▶ [Provided material]
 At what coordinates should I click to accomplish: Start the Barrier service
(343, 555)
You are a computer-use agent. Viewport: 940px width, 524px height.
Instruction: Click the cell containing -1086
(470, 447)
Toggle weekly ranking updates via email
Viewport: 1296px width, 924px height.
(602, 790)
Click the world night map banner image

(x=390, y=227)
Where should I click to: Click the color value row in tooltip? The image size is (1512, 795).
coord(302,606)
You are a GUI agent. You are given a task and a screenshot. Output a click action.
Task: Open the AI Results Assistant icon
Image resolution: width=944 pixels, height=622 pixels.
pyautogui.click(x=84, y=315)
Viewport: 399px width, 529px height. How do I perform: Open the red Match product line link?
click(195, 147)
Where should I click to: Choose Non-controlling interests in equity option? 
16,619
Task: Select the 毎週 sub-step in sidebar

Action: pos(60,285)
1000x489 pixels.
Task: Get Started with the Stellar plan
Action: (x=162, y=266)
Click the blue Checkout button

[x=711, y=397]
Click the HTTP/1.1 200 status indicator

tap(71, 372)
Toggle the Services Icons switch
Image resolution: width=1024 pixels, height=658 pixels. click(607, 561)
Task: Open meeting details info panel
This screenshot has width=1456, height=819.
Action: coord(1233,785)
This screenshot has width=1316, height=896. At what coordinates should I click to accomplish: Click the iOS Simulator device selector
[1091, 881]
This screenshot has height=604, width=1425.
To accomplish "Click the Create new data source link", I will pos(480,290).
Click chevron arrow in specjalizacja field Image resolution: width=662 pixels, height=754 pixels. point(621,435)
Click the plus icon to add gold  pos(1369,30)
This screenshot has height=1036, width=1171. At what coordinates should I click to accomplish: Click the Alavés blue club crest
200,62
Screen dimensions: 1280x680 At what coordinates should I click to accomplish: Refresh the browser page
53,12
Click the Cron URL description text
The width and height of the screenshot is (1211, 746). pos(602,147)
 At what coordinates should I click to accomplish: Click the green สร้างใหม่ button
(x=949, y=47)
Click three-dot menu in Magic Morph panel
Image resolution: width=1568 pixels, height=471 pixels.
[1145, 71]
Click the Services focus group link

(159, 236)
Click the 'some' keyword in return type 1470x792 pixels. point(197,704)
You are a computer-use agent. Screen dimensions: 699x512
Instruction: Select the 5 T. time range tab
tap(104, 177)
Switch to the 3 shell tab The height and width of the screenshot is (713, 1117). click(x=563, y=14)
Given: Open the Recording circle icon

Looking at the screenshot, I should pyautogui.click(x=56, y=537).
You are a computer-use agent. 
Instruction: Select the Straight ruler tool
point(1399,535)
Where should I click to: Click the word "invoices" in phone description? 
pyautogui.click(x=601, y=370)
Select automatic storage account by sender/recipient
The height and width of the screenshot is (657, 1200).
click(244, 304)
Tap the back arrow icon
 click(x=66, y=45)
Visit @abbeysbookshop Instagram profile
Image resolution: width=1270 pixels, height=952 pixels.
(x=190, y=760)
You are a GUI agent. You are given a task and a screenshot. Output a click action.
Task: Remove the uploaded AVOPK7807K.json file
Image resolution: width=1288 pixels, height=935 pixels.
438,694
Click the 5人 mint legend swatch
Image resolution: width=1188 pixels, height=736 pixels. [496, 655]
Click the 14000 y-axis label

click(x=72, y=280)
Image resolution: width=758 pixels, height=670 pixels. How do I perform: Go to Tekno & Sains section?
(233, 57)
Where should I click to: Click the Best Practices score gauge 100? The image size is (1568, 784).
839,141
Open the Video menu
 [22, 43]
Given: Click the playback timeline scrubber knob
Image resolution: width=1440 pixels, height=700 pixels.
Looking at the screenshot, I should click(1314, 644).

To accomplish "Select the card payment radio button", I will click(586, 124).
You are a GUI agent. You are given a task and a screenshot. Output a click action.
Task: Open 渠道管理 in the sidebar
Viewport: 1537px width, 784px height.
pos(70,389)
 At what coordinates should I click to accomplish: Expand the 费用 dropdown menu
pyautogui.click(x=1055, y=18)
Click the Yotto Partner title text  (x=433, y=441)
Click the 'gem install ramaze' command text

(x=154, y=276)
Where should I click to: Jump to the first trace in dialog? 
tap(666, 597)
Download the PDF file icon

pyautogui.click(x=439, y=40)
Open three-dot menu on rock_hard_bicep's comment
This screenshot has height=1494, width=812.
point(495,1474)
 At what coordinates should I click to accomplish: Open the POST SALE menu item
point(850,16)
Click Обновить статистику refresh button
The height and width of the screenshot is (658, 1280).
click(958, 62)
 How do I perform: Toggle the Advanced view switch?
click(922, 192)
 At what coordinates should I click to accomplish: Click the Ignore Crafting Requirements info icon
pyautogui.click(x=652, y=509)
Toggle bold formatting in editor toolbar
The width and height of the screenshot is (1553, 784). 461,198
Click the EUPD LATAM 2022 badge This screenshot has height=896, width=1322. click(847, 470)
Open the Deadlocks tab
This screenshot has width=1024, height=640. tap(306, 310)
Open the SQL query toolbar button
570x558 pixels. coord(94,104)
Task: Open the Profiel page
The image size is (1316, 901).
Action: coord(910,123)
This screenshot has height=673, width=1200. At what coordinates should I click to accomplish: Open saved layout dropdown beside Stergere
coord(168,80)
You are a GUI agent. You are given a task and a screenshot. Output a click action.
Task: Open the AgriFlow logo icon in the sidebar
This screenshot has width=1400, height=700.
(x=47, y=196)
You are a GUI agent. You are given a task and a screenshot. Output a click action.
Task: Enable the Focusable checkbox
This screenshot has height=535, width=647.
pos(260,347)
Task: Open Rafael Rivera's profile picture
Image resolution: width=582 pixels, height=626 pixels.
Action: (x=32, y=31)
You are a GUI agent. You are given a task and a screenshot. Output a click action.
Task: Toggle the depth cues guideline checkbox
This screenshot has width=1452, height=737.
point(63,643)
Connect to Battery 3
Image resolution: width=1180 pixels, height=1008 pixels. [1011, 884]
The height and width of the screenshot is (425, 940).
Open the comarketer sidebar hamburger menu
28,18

▶ [The problem]
Turn the records above into a Markdown table with two columns, Row and Line, giving each non-blank line its own row numbered in order. Leave out blank lines and include every record.

▶ [Full output]
| Row | Line |
|---|---|
| 1 |  At what coordinates should I click to accomplish: Start the Barrier service |
| 2 | (343, 555) |
| 3 | You are a computer-use agent. Viewport: 940px width, 524px height. |
| 4 | Instruction: Click the cell containing -1086 |
| 5 | (470, 447) |
| 6 | Toggle weekly ranking updates via email |
| 7 | Viewport: 1296px width, 924px height. |
| 8 | (602, 790) |
| 9 | Click the world night map banner image |
| 10 | (x=390, y=227) |
| 11 | Where should I click to: Click the color value row in tooltip? The image size is (1512, 795). |
| 12 | coord(302,606) |
| 13 | You are a GUI agent. You are given a task and a screenshot. Output a click action. |
| 14 | Task: Open the AI Results Assistant icon |
| 15 | Image resolution: width=944 pixels, height=622 pixels. |
| 16 | pyautogui.click(x=84, y=315) |
| 17 | Viewport: 399px width, 529px height. How do I perform: Open the red Match product line link? |
| 18 | click(195, 147) |
| 19 | Where should I click to: Choose Non-controlling interests in equity option?  |
| 20 | 16,619 |
| 21 | Task: Select the 毎週 sub-step in sidebar |
| 22 | Action: pos(60,285) |
| 23 | 1000x489 pixels. |
| 24 | Task: Get Started with the Stellar plan |
| 25 | Action: (x=162, y=266) |
| 26 | Click the blue Checkout button |
| 27 | [x=711, y=397] |
| 28 | Click the HTTP/1.1 200 status indicator |
| 29 | tap(71, 372) |
| 30 | Toggle the Services Icons switch |
| 31 | Image resolution: width=1024 pixels, height=658 pixels. click(607, 561) |
| 32 | Task: Open meeting details info panel |
| 33 | This screenshot has width=1456, height=819. |
| 34 | Action: coord(1233,785) |
| 35 | This screenshot has width=1316, height=896. At what coordinates should I click to accomplish: Click the iOS Simulator device selector |
| 36 | [1091, 881] |
| 37 | This screenshot has height=604, width=1425. |
| 38 | To accomplish "Click the Create new data source link", I will pos(480,290). |
| 39 | Click chevron arrow in specjalizacja field Image resolution: width=662 pixels, height=754 pixels. point(621,435) |
| 40 | Click the plus icon to add gold  pos(1369,30) |
| 41 | This screenshot has height=1036, width=1171. At what coordinates should I click to accomplish: Click the Alavés blue club crest |
| 42 | 200,62 |
| 43 | Screen dimensions: 1280x680 At what coordinates should I click to accomplish: Refresh the browser page |
| 44 | 53,12 |
| 45 | Click the Cron URL description text |
| 46 | The width and height of the screenshot is (1211, 746). pos(602,147) |
| 47 |  At what coordinates should I click to accomplish: Click the green สร้างใหม่ button |
| 48 | (x=949, y=47) |
| 49 | Click three-dot menu in Magic Morph panel |
| 50 | Image resolution: width=1568 pixels, height=471 pixels. |
| 51 | [1145, 71] |
| 52 | Click the Services focus group link |
| 53 | (159, 236) |
| 54 | Click the 'some' keyword in return type 1470x792 pixels. point(197,704) |
| 55 | You are a computer-use agent. Screen dimensions: 699x512 |
| 56 | Instruction: Select the 5 T. time range tab |
| 57 | tap(104, 177) |
| 58 | Switch to the 3 shell tab The height and width of the screenshot is (713, 1117). click(x=563, y=14) |
| 59 | Given: Open the Recording circle icon |
| 60 | Looking at the screenshot, I should pyautogui.click(x=56, y=537). |
| 61 | You are a computer-use agent.  |
| 62 | Instruction: Select the Straight ruler tool |
| 63 | point(1399,535) |
| 64 | Where should I click to: Click the word "invoices" in phone description?  |
| 65 | pyautogui.click(x=601, y=370) |
| 66 | Select automatic storage account by sender/recipient |
| 67 | The height and width of the screenshot is (657, 1200). |
| 68 | click(244, 304) |
| 69 | Tap the back arrow icon |
| 70 |  click(x=66, y=45) |
| 71 | Visit @abbeysbookshop Instagram profile |
| 72 | Image resolution: width=1270 pixels, height=952 pixels. |
| 73 | (x=190, y=760) |
| 74 | You are a GUI agent. You are given a task and a screenshot. Output a click action. |
| 75 | Task: Remove the uploaded AVOPK7807K.json file |
| 76 | Image resolution: width=1288 pixels, height=935 pixels. |
| 77 | 438,694 |
| 78 | Click the 5人 mint legend swatch |
| 79 | Image resolution: width=1188 pixels, height=736 pixels. [496, 655] |
| 80 | Click the 14000 y-axis label |
| 81 | click(x=72, y=280) |
| 82 | Image resolution: width=758 pixels, height=670 pixels. How do I perform: Go to Tekno & Sains section? |
| 83 | (233, 57) |
| 84 | Where should I click to: Click the Best Practices score gauge 100? The image size is (1568, 784). |
| 85 | 839,141 |
| 86 | Open the Video menu |
| 87 |  [22, 43] |
| 88 | Given: Click the playback timeline scrubber knob |
| 89 | Image resolution: width=1440 pixels, height=700 pixels. |
| 90 | Looking at the screenshot, I should click(1314, 644). |
| 91 | To accomplish "Select the card payment radio button", I will click(586, 124). |
| 92 | You are a GUI agent. You are given a task and a screenshot. Output a click action. |
| 93 | Task: Open 渠道管理 in the sidebar |
| 94 | Viewport: 1537px width, 784px height. |
| 95 | pos(70,389) |
| 96 |  At what coordinates should I click to accomplish: Expand the 费用 dropdown menu |
| 97 | pyautogui.click(x=1055, y=18) |
| 98 | Click the Yotto Partner title text  (x=433, y=441) |
| 99 | Click the 'gem install ramaze' command text |
| 100 | (x=154, y=276) |
| 101 | Where should I click to: Jump to the first trace in dialog?  |
| 102 | tap(666, 597) |
| 103 | Download the PDF file icon |
| 104 | pyautogui.click(x=439, y=40) |
| 105 | Open three-dot menu on rock_hard_bicep's comment |
| 106 | This screenshot has height=1494, width=812. |
| 107 | point(495,1474) |
| 108 |  At what coordinates should I click to accomplish: Open the POST SALE menu item |
| 109 | point(850,16) |
| 110 | Click Обновить статистику refresh button |
| 111 | The height and width of the screenshot is (658, 1280). |
| 112 | click(958, 62) |
| 113 |  How do I perform: Toggle the Advanced view switch? |
| 114 | click(922, 192) |
| 115 |  At what coordinates should I click to accomplish: Click the Ignore Crafting Requirements info icon |
| 116 | pyautogui.click(x=652, y=509) |
| 117 | Toggle bold formatting in editor toolbar |
| 118 | The width and height of the screenshot is (1553, 784). 461,198 |
| 119 | Click the EUPD LATAM 2022 badge This screenshot has height=896, width=1322. click(847, 470) |
| 120 | Open the Deadlocks tab |
| 121 | This screenshot has width=1024, height=640. tap(306, 310) |
| 122 | Open the SQL query toolbar button |
| 123 | 570x558 pixels. coord(94,104) |
| 124 | Task: Open the Profiel page |
| 125 | The image size is (1316, 901). |
| 126 | Action: coord(910,123) |
| 127 | This screenshot has height=673, width=1200. At what coordinates should I click to accomplish: Open saved layout dropdown beside Stergere |
| 128 | coord(168,80) |
| 129 | You are a GUI agent. You are given a task and a screenshot. Output a click action. |
| 130 | Task: Open the AgriFlow logo icon in the sidebar |
| 131 | This screenshot has width=1400, height=700. |
| 132 | (x=47, y=196) |
| 133 | You are a GUI agent. You are given a task and a screenshot. Output a click action. |
| 134 | Task: Enable the Focusable checkbox |
| 135 | This screenshot has height=535, width=647. |
| 136 | pos(260,347) |
| 137 | Task: Open Rafael Rivera's profile picture |
| 138 | Image resolution: width=582 pixels, height=626 pixels. |
| 139 | Action: (x=32, y=31) |
| 140 | You are a GUI agent. You are given a task and a screenshot. Output a click action. |
| 141 | Task: Toggle the depth cues guideline checkbox |
| 142 | This screenshot has width=1452, height=737. |
| 143 | point(63,643) |
| 144 | Connect to Battery 3 |
| 145 | Image resolution: width=1180 pixels, height=1008 pixels. [1011, 884] |
| 146 | The height and width of the screenshot is (425, 940). |
| 147 | Open the comarketer sidebar hamburger menu |
| 148 | 28,18 |